“Magari ti stuprano”, “Sparati”, “Attenti a girare per Roma”. Sono solo alcuni dei messaggi comparsi sotto un video pubblicato da Claudia Pratelli, assessora alla Scuola del Comune di Roma, dopo la sua presa di posizione pubblica contro il corteo sulla remigrazione. Un’ondata di insulti che ha attraversato la soglia della minaccia esplicita, con auguri di violenza sessuale, intimidazioni e offese di stampo sessista.

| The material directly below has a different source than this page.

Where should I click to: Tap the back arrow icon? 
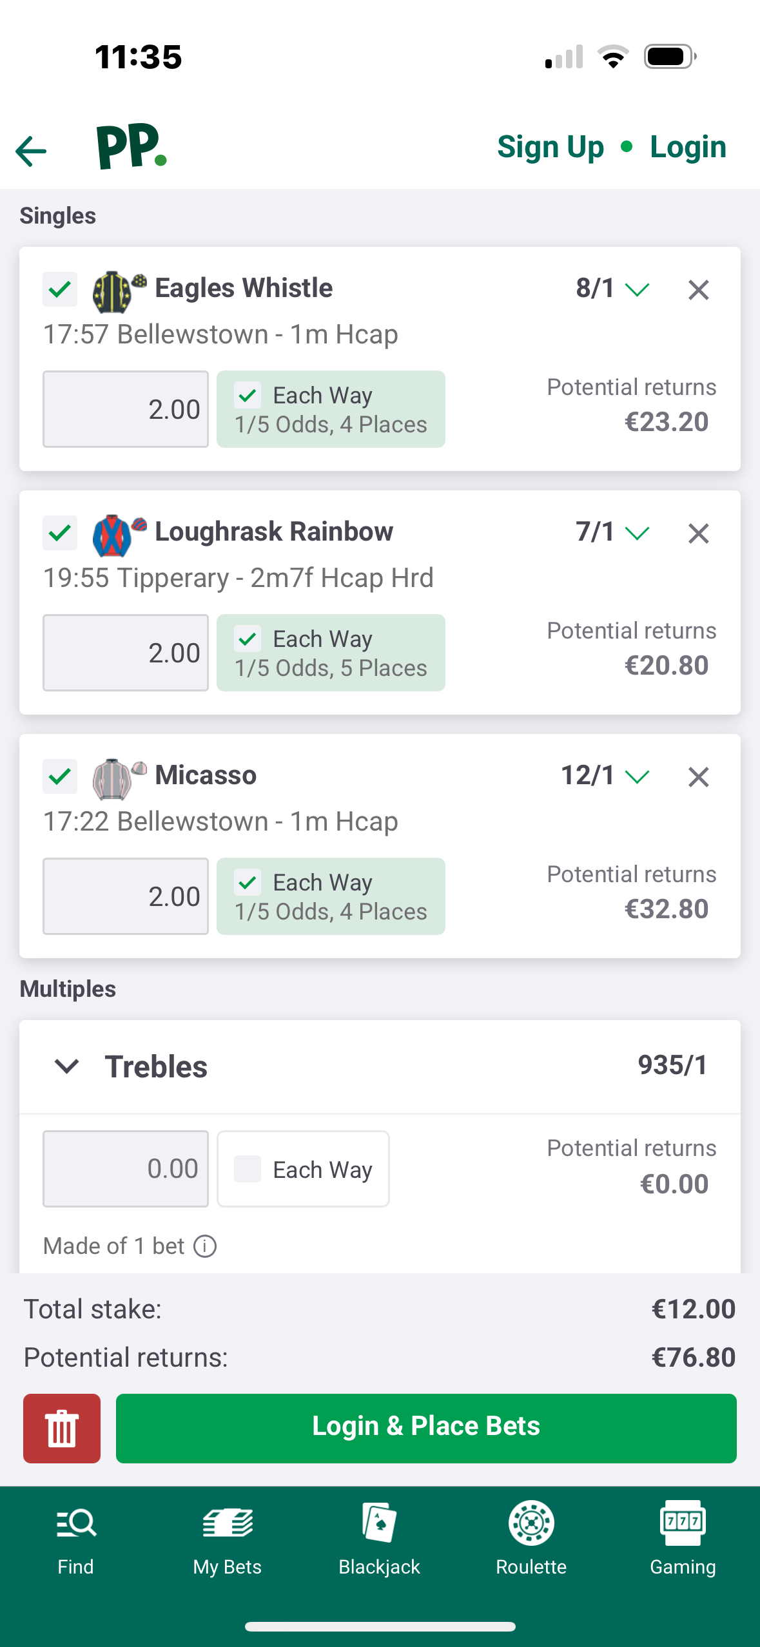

Pratelli ha scelto di non tacere. “Non si tratta di critiche politiche, anche aspre, che sono pronta ad accettare”, ha dichiarato. “Si tratta di messaggi che raccontano un clima di odio e intolleranza che dobbiamo avere il coraggio di riconoscere e contrastare”. Secondo l’assessora, quanto accaduto non è un episodio isolato né riguarda solo lei: riflette un modo di concepire il ruolo delle donne nella vita pubblica e nelle istituzioni, e l’uso della violenza come strumento di confronto politico.
I messaggi sono stati segnalati alle autorità e formalmente denunciati. “Se l’obiettivo era intimidirmi”, ha concluso Pratelli, “non ci sposterete di un millimetro. Continuerò a battermi contro razzismo, sessismo e ogni forma di discriminazione”.